# TASK TO COMPLETE:
Retype every line from the top of the entries down to the one with "612x408 pixels.", both included, and skip the pictures.
==== MATERIAL FOR THIS TASK ====
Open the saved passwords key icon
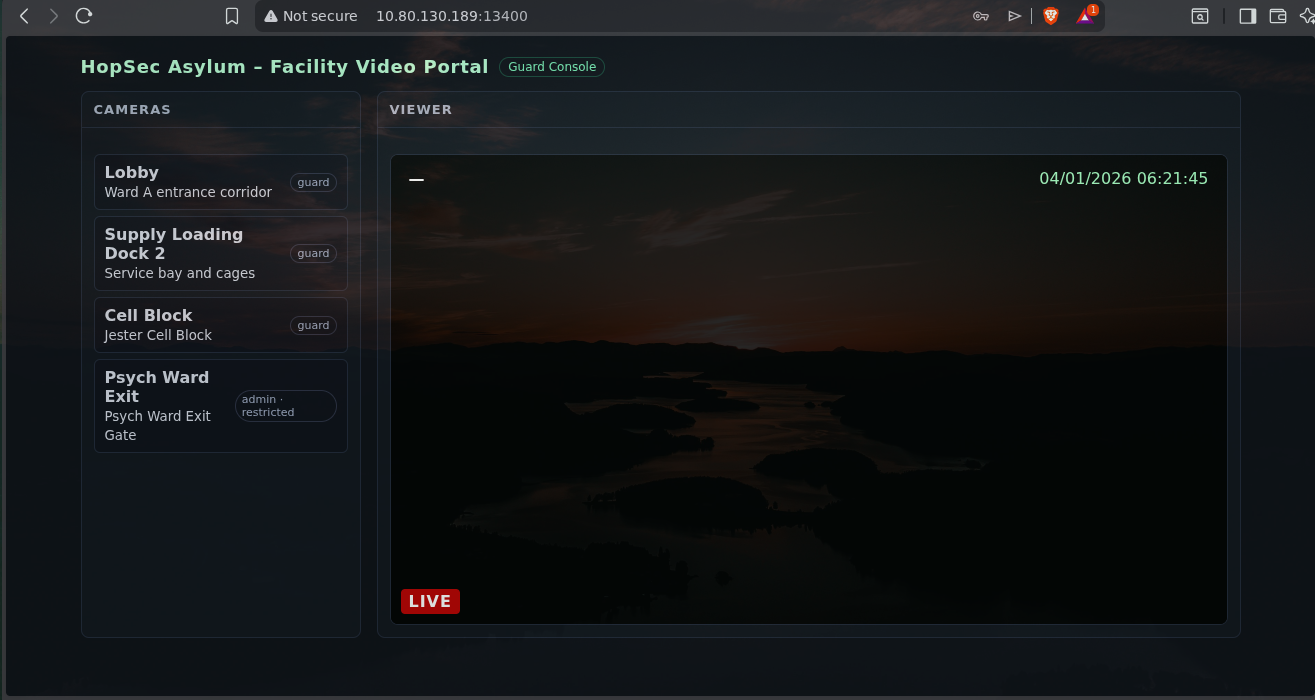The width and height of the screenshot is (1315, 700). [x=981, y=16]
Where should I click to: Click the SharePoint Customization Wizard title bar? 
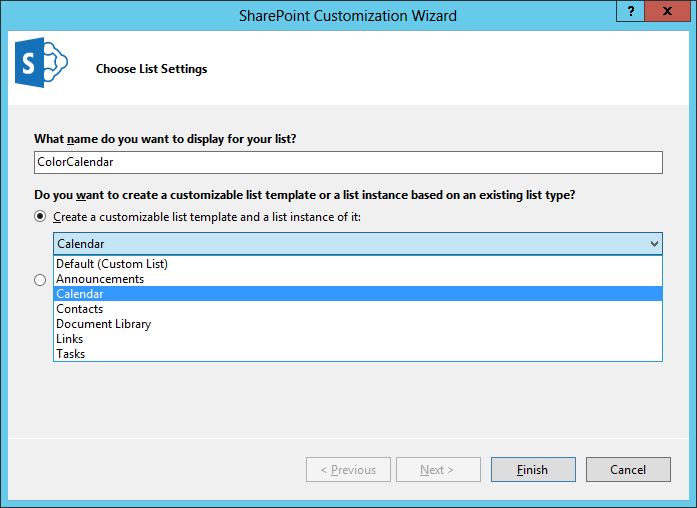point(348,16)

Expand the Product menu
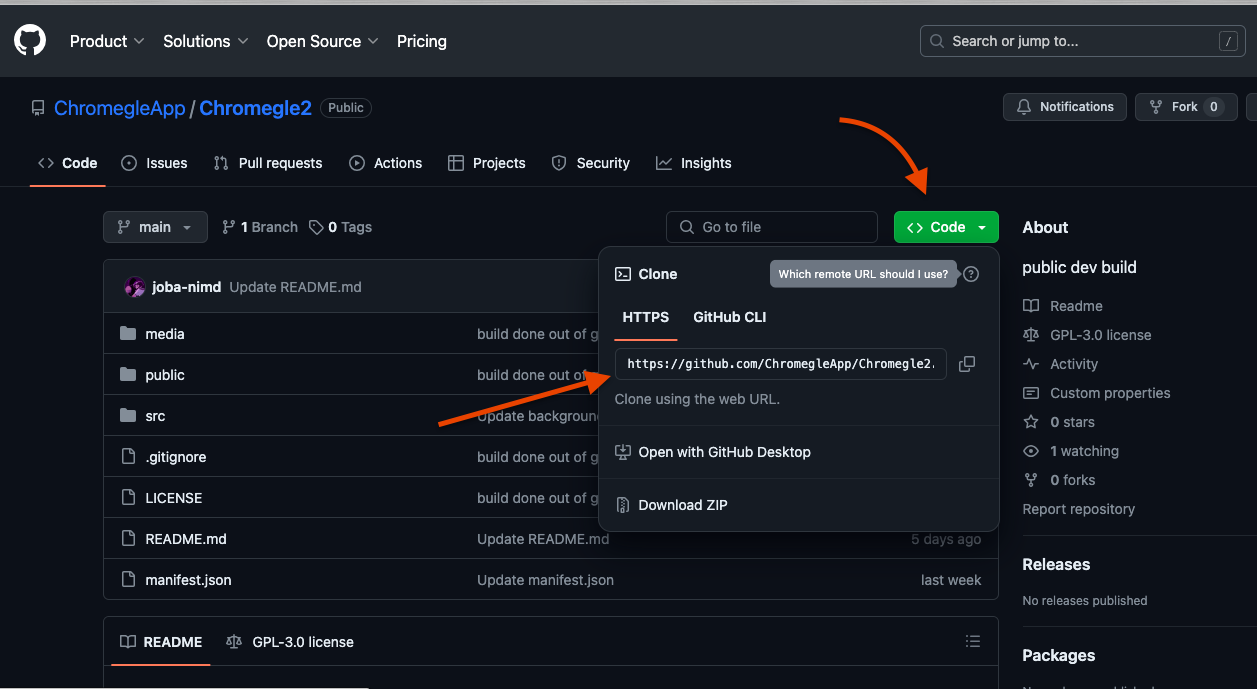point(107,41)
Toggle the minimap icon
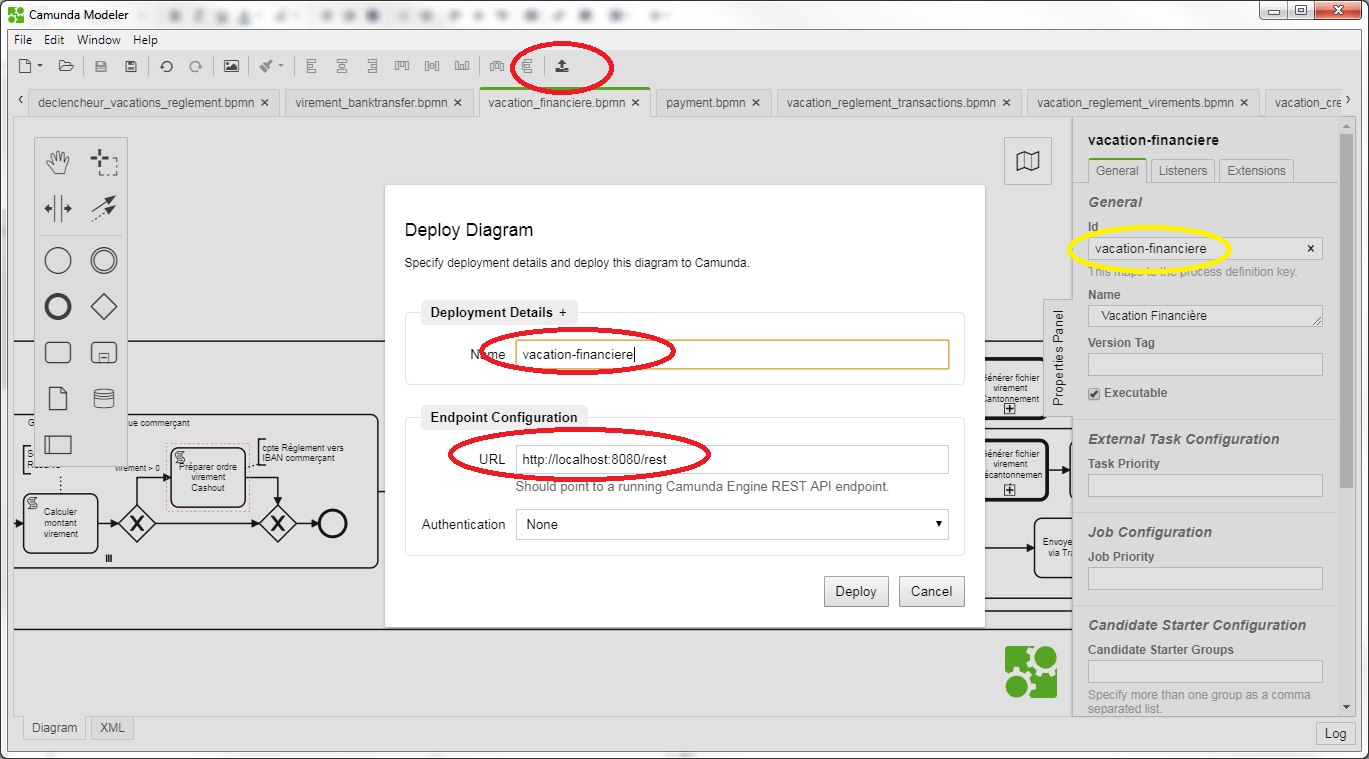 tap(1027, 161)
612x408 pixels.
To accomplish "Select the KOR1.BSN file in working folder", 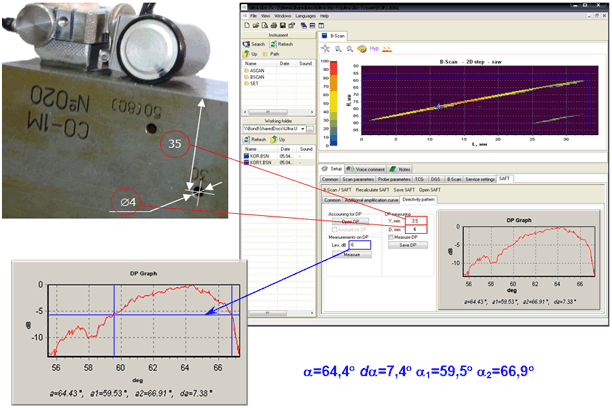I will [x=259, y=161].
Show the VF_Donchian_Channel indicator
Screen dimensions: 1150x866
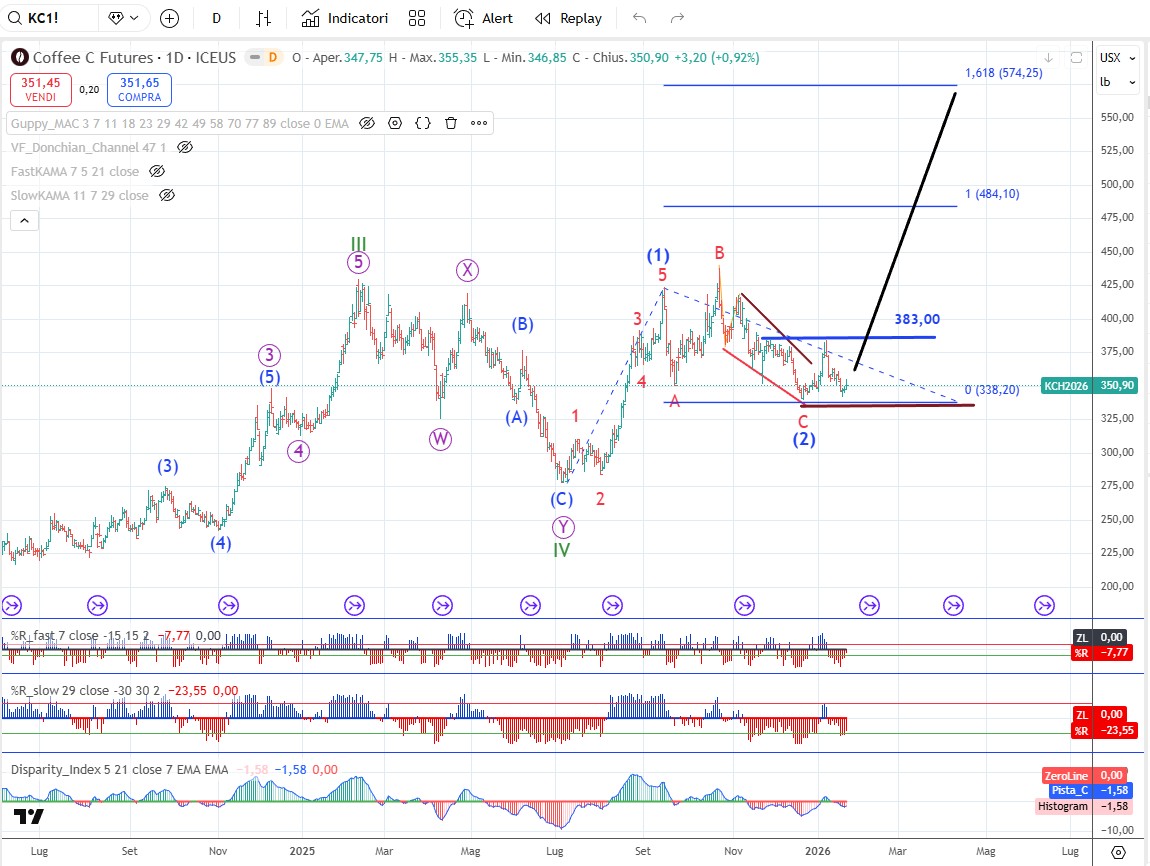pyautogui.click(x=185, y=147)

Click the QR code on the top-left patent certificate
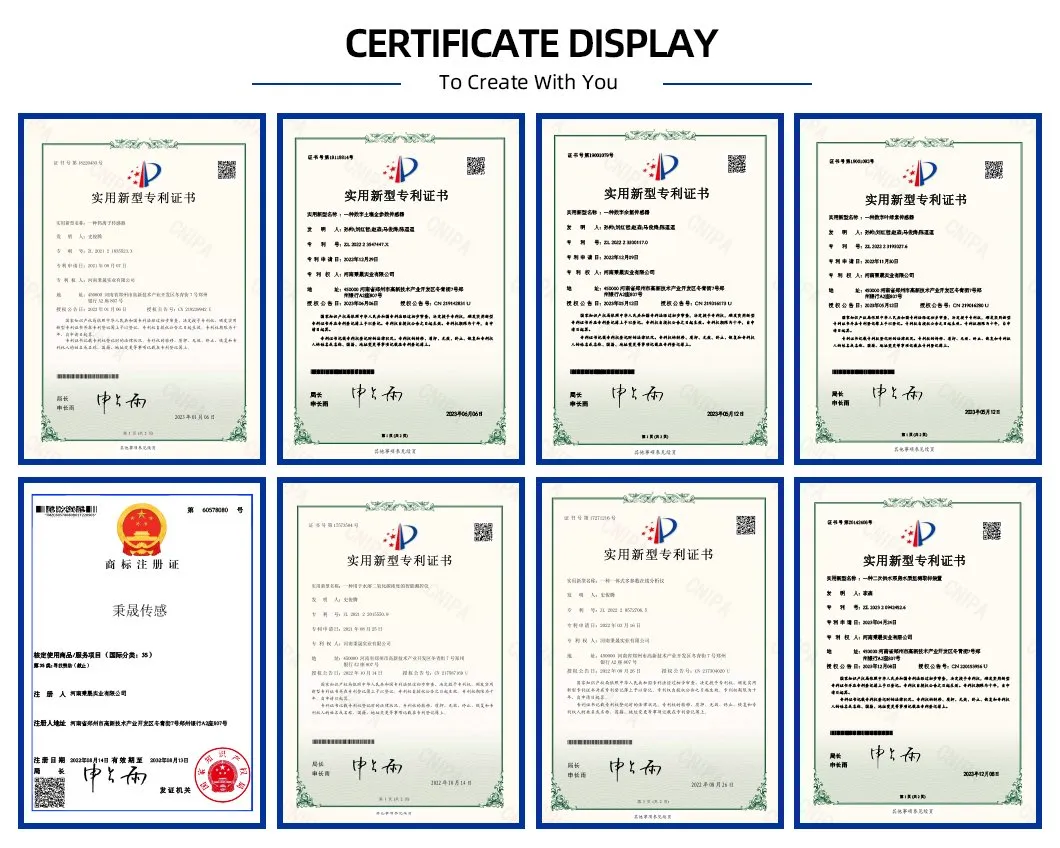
====
# OUTPUT:
Open the saved passwords key icon
The width and height of the screenshot is (1315, 700). [x=981, y=16]
Where should I click to: Click the SharePoint Customization Wizard title bar? 
point(348,16)

Expand the Product menu
point(107,41)
Toggle the minimap icon
 tap(1027, 161)
612x408 pixels.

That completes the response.